# WRITTEN INSTRUCTION
Copy the material below word for word, keeping every line in its original order.

Stored dataset items:
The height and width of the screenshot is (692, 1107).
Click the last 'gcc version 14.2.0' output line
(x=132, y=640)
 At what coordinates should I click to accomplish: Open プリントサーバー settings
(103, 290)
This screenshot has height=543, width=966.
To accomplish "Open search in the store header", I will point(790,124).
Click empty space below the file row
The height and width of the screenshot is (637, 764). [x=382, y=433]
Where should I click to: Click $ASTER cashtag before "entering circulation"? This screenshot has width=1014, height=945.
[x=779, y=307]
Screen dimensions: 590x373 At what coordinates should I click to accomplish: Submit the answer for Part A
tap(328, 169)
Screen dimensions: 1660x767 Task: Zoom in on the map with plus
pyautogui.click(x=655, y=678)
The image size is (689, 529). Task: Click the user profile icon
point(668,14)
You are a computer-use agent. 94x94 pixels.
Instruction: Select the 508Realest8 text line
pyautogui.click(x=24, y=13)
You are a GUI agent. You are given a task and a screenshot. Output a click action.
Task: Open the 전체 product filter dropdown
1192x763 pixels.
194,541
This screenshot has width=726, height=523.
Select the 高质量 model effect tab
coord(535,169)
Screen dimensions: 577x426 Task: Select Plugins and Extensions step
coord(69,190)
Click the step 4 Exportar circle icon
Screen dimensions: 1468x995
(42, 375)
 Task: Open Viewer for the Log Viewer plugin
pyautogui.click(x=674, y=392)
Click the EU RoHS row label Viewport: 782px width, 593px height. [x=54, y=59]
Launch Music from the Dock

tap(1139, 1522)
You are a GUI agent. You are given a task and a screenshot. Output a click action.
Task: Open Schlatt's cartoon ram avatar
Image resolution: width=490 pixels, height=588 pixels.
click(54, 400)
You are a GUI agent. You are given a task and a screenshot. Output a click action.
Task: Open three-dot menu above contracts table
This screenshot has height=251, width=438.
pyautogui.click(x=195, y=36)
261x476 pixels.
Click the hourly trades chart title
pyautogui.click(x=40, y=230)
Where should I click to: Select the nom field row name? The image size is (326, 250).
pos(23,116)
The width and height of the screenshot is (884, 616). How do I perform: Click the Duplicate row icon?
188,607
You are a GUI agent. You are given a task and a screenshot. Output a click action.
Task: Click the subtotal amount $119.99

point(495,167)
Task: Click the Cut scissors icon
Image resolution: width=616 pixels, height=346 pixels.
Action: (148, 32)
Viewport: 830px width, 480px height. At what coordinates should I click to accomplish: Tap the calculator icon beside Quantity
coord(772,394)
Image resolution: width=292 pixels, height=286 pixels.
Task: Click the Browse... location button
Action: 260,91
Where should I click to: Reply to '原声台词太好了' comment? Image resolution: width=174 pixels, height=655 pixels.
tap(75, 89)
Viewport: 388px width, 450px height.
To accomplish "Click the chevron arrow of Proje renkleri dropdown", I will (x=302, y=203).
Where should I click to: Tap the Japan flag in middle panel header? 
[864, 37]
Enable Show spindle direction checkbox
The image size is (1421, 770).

# PROBLEM SOLUTION
The height and width of the screenshot is (692, 1107).
Click the last 'gcc version 14.2.0' output line
(x=132, y=640)
 At what coordinates should I click to accomplish: Open プリントサーバー settings
(103, 290)
This screenshot has height=543, width=966.
To accomplish "Open search in the store header", I will point(790,124).
Click empty space below the file row
The height and width of the screenshot is (637, 764). [x=382, y=433]
Where should I click to: Click $ASTER cashtag before "entering circulation"? This screenshot has width=1014, height=945.
[x=779, y=307]
Screen dimensions: 590x373 At what coordinates should I click to accomplish: Submit the answer for Part A
tap(328, 169)
Screen dimensions: 1660x767 Task: Zoom in on the map with plus
pyautogui.click(x=655, y=678)
The image size is (689, 529). Task: Click the user profile icon
point(668,14)
You are a computer-use agent. 94x94 pixels.
Instruction: Select the 508Realest8 text line
pyautogui.click(x=24, y=13)
You are a GUI agent. You are given a task and a screenshot. Output a click action.
Task: Open the 전체 product filter dropdown
1192x763 pixels.
194,541
This screenshot has width=726, height=523.
Select the 高质量 model effect tab
coord(535,169)
Screen dimensions: 577x426 Task: Select Plugins and Extensions step
coord(69,190)
Click the step 4 Exportar circle icon
Screen dimensions: 1468x995
(42, 375)
 Task: Open Viewer for the Log Viewer plugin
pyautogui.click(x=674, y=392)
Click the EU RoHS row label Viewport: 782px width, 593px height. [x=54, y=59]
Launch Music from the Dock

tap(1139, 1522)
You are a GUI agent. You are given a task and a screenshot. Output a click action.
Task: Open Schlatt's cartoon ram avatar
Image resolution: width=490 pixels, height=588 pixels.
click(54, 400)
You are a GUI agent. You are given a task and a screenshot. Output a click action.
Task: Open three-dot menu above contracts table
This screenshot has height=251, width=438.
pyautogui.click(x=195, y=36)
261x476 pixels.
Click the hourly trades chart title
pyautogui.click(x=40, y=230)
Where should I click to: Select the nom field row name? The image size is (326, 250).
pos(23,116)
The width and height of the screenshot is (884, 616). How do I perform: Click the Duplicate row icon?
188,607
You are a GUI agent. You are given a task and a screenshot. Output a click action.
Task: Click the subtotal amount $119.99

point(495,167)
Task: Click the Cut scissors icon
Image resolution: width=616 pixels, height=346 pixels.
Action: (148, 32)
Viewport: 830px width, 480px height. At what coordinates should I click to accomplish: Tap the calculator icon beside Quantity
coord(772,394)
Image resolution: width=292 pixels, height=286 pixels.
Task: Click the Browse... location button
Action: 260,91
Where should I click to: Reply to '原声台词太好了' comment? Image resolution: width=174 pixels, height=655 pixels.
tap(75, 89)
Viewport: 388px width, 450px height.
To accomplish "Click the chevron arrow of Proje renkleri dropdown", I will (x=302, y=203).
Where should I click to: Tap the Japan flag in middle panel header? 
[864, 37]
Enable Show spindle direction checkbox
The image size is (1421, 770).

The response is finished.